[Axon 3] Distributed Command Bus use cases

Hello,

I’m currently evaluating the options to leverage the distributed command bus for a new project.

As far as I can see in the Axon Bank example, you use it to horizontally scale the same Axon Application, i.e Axon Bank, meaning that you could define which instance will handle the Command X and so on.

My use case is a bit different, and I wonder if the solutions I first think about are valid :

I currently have an Spring boot application whose modules are more or less split like in Axon Bank (core, core-api, web, and query). Everything is therefore packaged in the same FAT jar, without distributing the query part, but it’s pretty straightforward to change it if needed as the the modules are clearly separated.

Now, I would like to have another application, a CLI to be precise, what would interact with this Spring Boot Application.

I can see three options :

  1. Let the Spring Boot Application expose a REST API that dispatches the relevant command afterwards.
  2. Make this CLI application a lightweight Axon application, that would rely on the distributed command bus to transparently dispatch commands without having any command handlers on its own. Basically this CLI is used to import some existing data (CSV).
  3. Let the CLI publish events to a broker and have a listener on the Spring Boot Application that would fire the corresponding commands (creating the aggregate from the existing data).

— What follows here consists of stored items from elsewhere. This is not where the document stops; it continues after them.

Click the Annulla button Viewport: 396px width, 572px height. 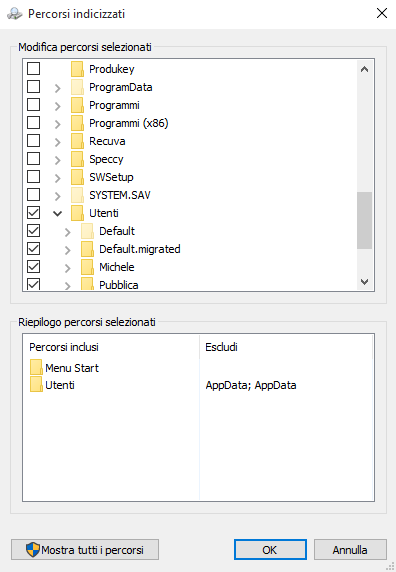click(x=350, y=549)
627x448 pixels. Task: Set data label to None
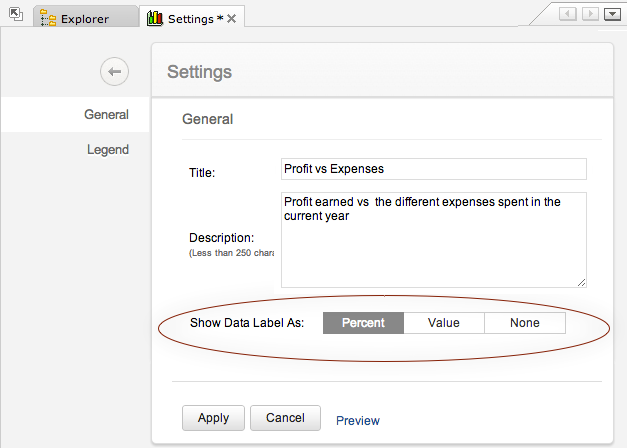[x=524, y=323]
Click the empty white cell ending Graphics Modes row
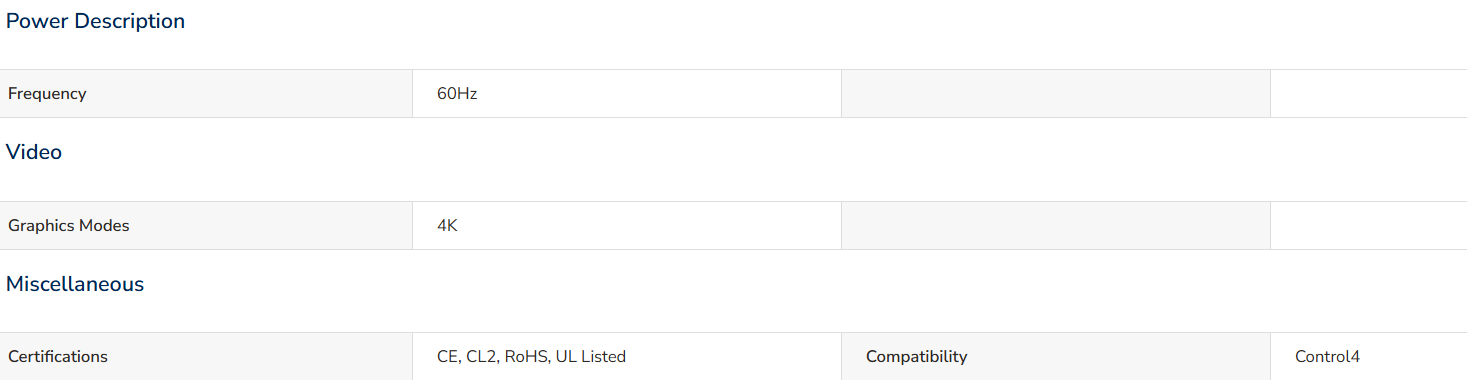 coord(1369,226)
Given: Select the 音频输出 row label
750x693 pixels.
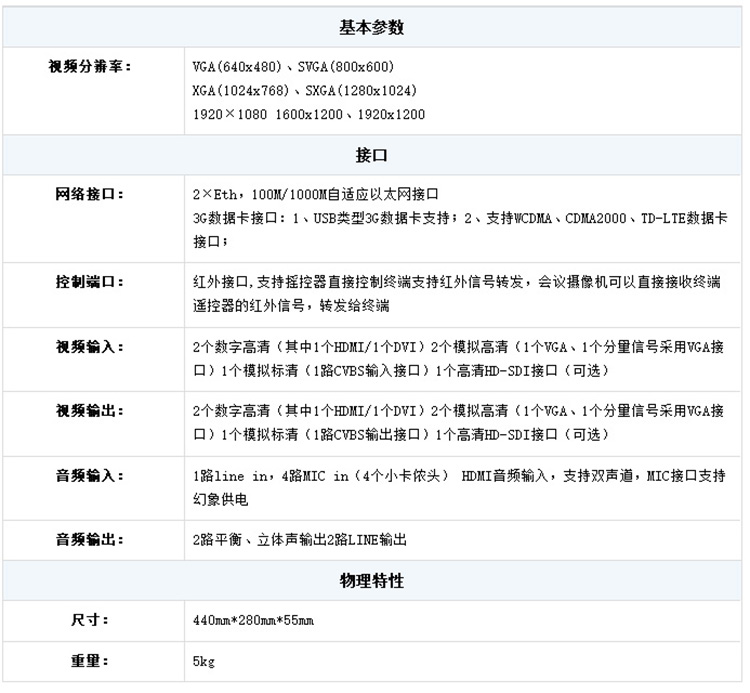Looking at the screenshot, I should tap(90, 539).
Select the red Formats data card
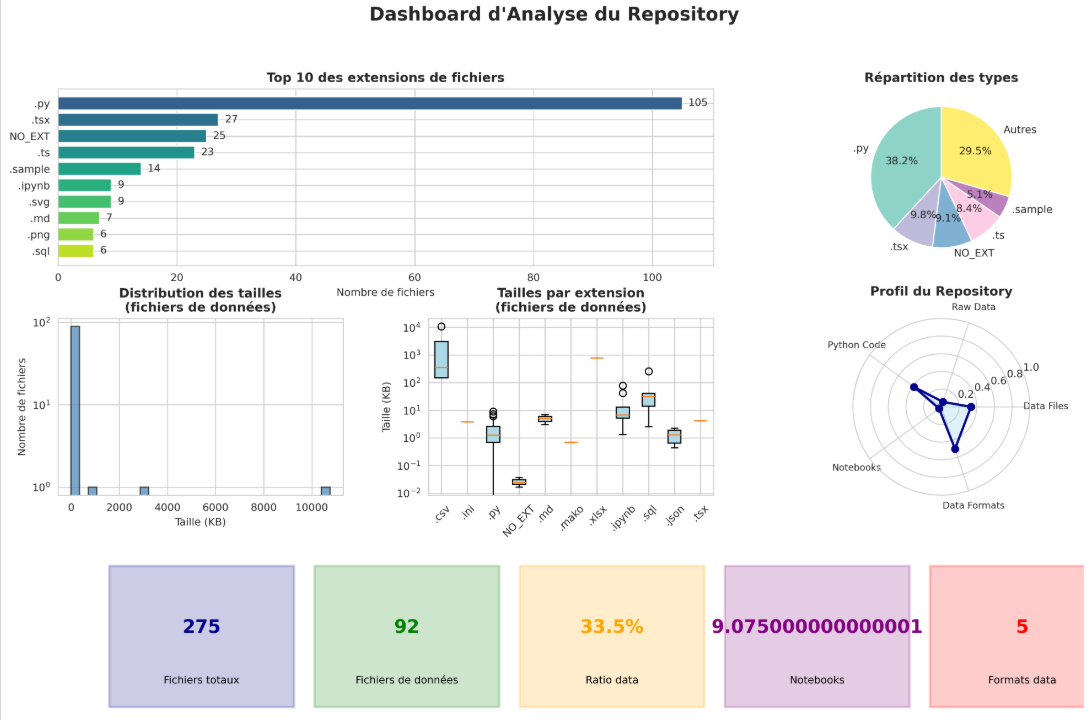 point(1008,636)
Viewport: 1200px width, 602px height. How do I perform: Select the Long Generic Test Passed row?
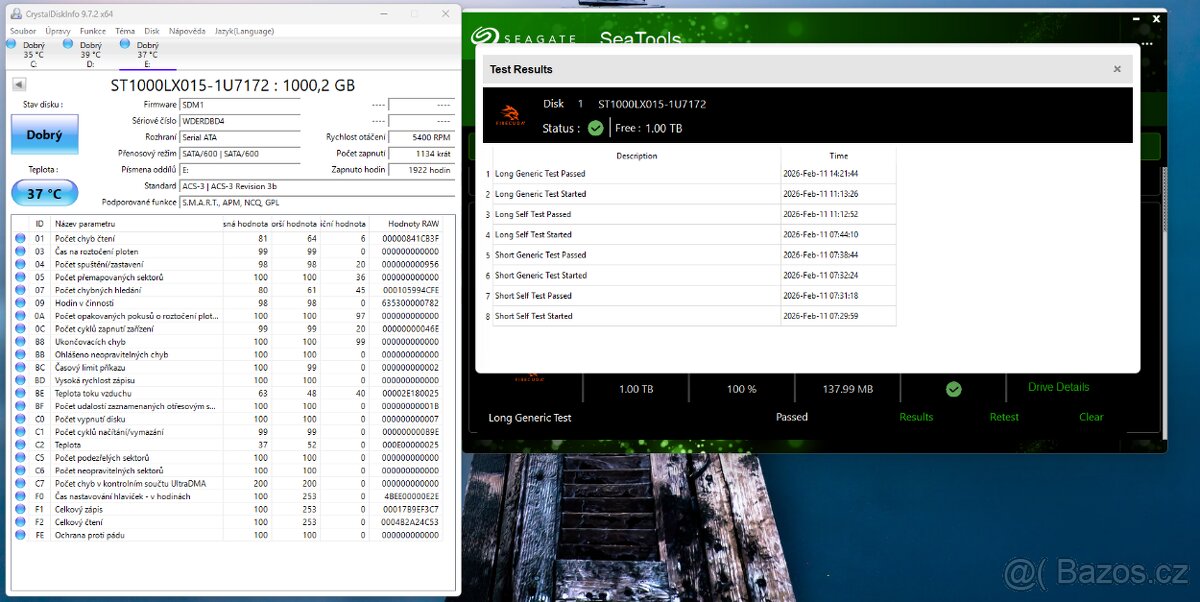(540, 174)

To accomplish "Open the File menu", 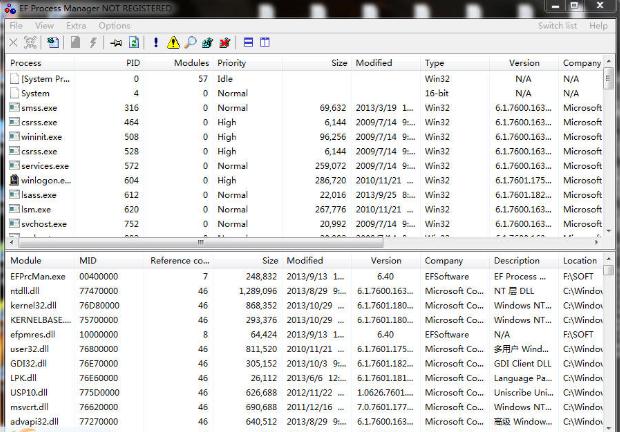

Both are very close in terms of data flows, but acccording to your experience, is the distributed command bus a good fit for such cases ?

I m currently deploying these modules in a Docker swarm, and leveraging the built-in service discovery would eliminate the need of Consul/Eureka/…, but I guess I would have to configure a specific CommandBus connector.

Thank you for your insights,

Cheers,
Jerome

Hi Jerome,

I’ve mostly taken the route to use the Distributed Command Bus set up to horizontally scale your application, but based on my knowledge of the internals I’m very sure you can also use it for the second solution you’re describing.

To give some insight in the internals: when starting up your Axon application, it will collect all the @CommandHandler annotated functions it can find and subscribe those to the Command Bus, or Distributed Command Bus I’ve you’re using it.

In your second scenario, you’ll thus have an application with a Distributed Command Bus, with not local Command Handlers subscribed to it.

It will however check if there are other nodes in the system which can handle the command it’s trying to publish, which would thus push any published commands on your lightweight CLI Axon application to your other Spring-Boot-well-partitioned-Axon-application.

So concluding, my hunch would be that the Distributed Command Bus is a fine fit for this.

Any other insights are much appreciated of course.

Hope this helps you out Jerome!

Cheers,

Steven

Thank you Steven for your valuable input !

I’m still experimenting this solution, but another key point is driving me towards the third solution (import from the CSV, and publish some meaningful events to the MQ). I would like to remove the temporal coupling between my CLI and the Axon application. By that, I mean that the users should be able to initiate the import process even if my application is down ( this condition will especially be true during the early stage of this project, as the CLI will be provided to the key user right at the beginning while the Axon application is still under development).

So basically, I would rely on the messaging infrastructure to publish the transformed data from the import and the Axon application would handle them asynchronously at its own pace by consuming them from a dedicated queue.

Nevertheless, it’s interesting to keep in mind the architectural alternative we discussed together to implement some other use cases later on.